Does anyone else have MGUS?

This happened to both me and my sibling about the same year-4 years ago- we are 74 and 77 respectively. Both of us have consistently been healthy eaters and have gotten regular exercise our whole adult lives. I fight with a 5 lb. yo yo that I think is hormonal (post menopausal). We both found out about having M-Gus from a routine blood test for something else. In my case, a suspected Lupus which turned out only to be nothing of significance and I was taken off the basic Plaquinol with no continued concerns. So thus far, each of us go for 1-2 blood draws a year with hematology. My Dr. didn't think heredity was that important but didn't rule it out either. I don't have any symptoms that are usually thought of to be associated with M-Gus.

@skate Welcome to Mayo Clinic Connect. Your experience seems to follow what many of us have found, that MGUS is discovered while another health concern is being searched out/followed.

I am glad you were taken off Plaquenil, and that your doctor has chosen the "watch and wait" approach.
Ginger

So I have multiple myeloma. My kappa numbers are high and M protein .4.
I have had 2 back to back STEM cell transplant and after the second one my kappa a M protein numbers calmed down some. I am now on a MGUS like state meaning holding steady. I am on medication of course! Let’s see how it developes in the next year!

@skate
Welcome to the Mayo Clinic Connect forum. I agree with Ginger that “watch and wait” would be my preference to the Plaquinol treatment, but of course I’m sure there was a good reason. Did your hematologist tell you why?
it’s so curious that siblings would both be diagnosed with MGUS. They say that it’s not hereditary. Those anecdotal stories about siblings or extended family members having MGUS or multiple myeloma certainly raise a lot of questions.
Fortunately, most people with MGUS will never progress to smoldering or multiple myeloma. I’m glad you and your sibling are getting frequent lab work, however. I always feel grateful that my MGUS was discovered. I feel as though I get excellent medical care and that if there is progression, I will know earlier rather than later. When you receive your check ups, what is the routine? Bloodwork and scans?

I was diagnosed this summer and am swimming in data from FISH tests and bone marrow biopsies. My cytogenetics indicate a higher probability of progression to MM from MGUS. Does anyone else have these markers and be willing to share your story?

I’m not really sure what markers. I was diagnosed with
MGUS 6 months ago

@thencea
That’s a lot of data to digest. I have taken a very conservative approach with my MGUS dx testing. When we (hematologist/oncologist) discussed diagnostic testing, we opted to wait on a bone marrow biopsy because my kappa/lambda free light chains analysis is so stable. My question was at what level of progression would we stop watchful waiting and aggressively treat? If we are far from that threshold, what is the health benefit?
So…some of our MGUS members have FISH data to compare, but many, like me, do not and watch Kappa/Lambda values and the ratio until those values rise to the threshold of concern. I also get regular bone scans to look for lesions and they monitor my kidney, liver and measures of blood health every six months.
It is, statistically speaking, likely that most of us with MGUS will not progress to MM. Have you spoken to your specialist about what he or she considers to be the threshold of concern?

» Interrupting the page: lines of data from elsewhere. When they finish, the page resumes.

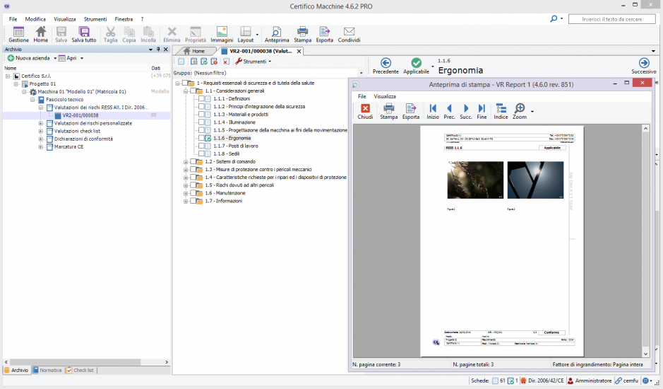Image resolution: width=663 pixels, height=389 pixels.
Task: Expand Valutazioni check list in archive tree
Action: coord(41,131)
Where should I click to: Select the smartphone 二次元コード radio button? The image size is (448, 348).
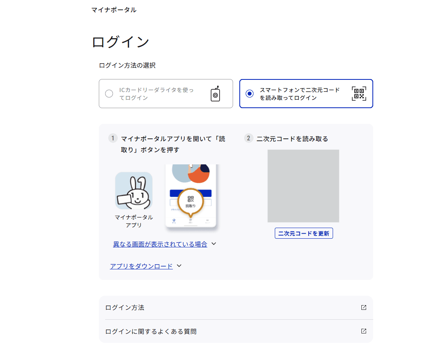pos(250,94)
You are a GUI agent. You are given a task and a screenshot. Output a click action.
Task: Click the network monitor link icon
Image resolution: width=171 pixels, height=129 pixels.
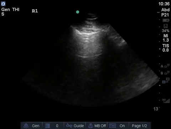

As I have posted before, I have had MGUS since 2002 - maybe longer - I suspect longer. My numbers have worsened but I have eschewed bone marrow biopsies and CT scans.
Some myeloma specialists are leery of the current clinical trials that start treating higher risk MGUS and SMM patients since no one really knows which of these patients will progress. The concern is that the algorithms that are used to make these decisions do not categorize patients into the same risk buckets. This information, which my MM specialist lectures about and espouses, has certainly made me much more relaxed.

My IgA kappa MGUS was diagnosed 8 years ago. Still asymptomatic although the kappa is now at 300 and kappa/lambda is 29. I have one mutation that increases my risk of it progressing, 1q21 gain (chromosome 1, long arm [q], location 21, and gain means one duplication). My BM plasma is at 15% but my oncologist says still MGUS because all my bloodwork and other tests are good. I try to focus on things in my life that I have control over because stress is bad for us. Getting enough exercise, fun, healthy food, and chocolate are important.

Hello all, I was diagnosed with MGUS in 2023 due to iron depletion. I had a bone marrow test, and it basically confirmed what the blood work reported. One year later the tingling and coldness in my feet has started, some tingling in my hands as well. Though I am still working, not quite ready for social security but close. So dealing with MGUS and now neuropathy life is certainly changing for me. Any and all experiences and thoughts are welcomed.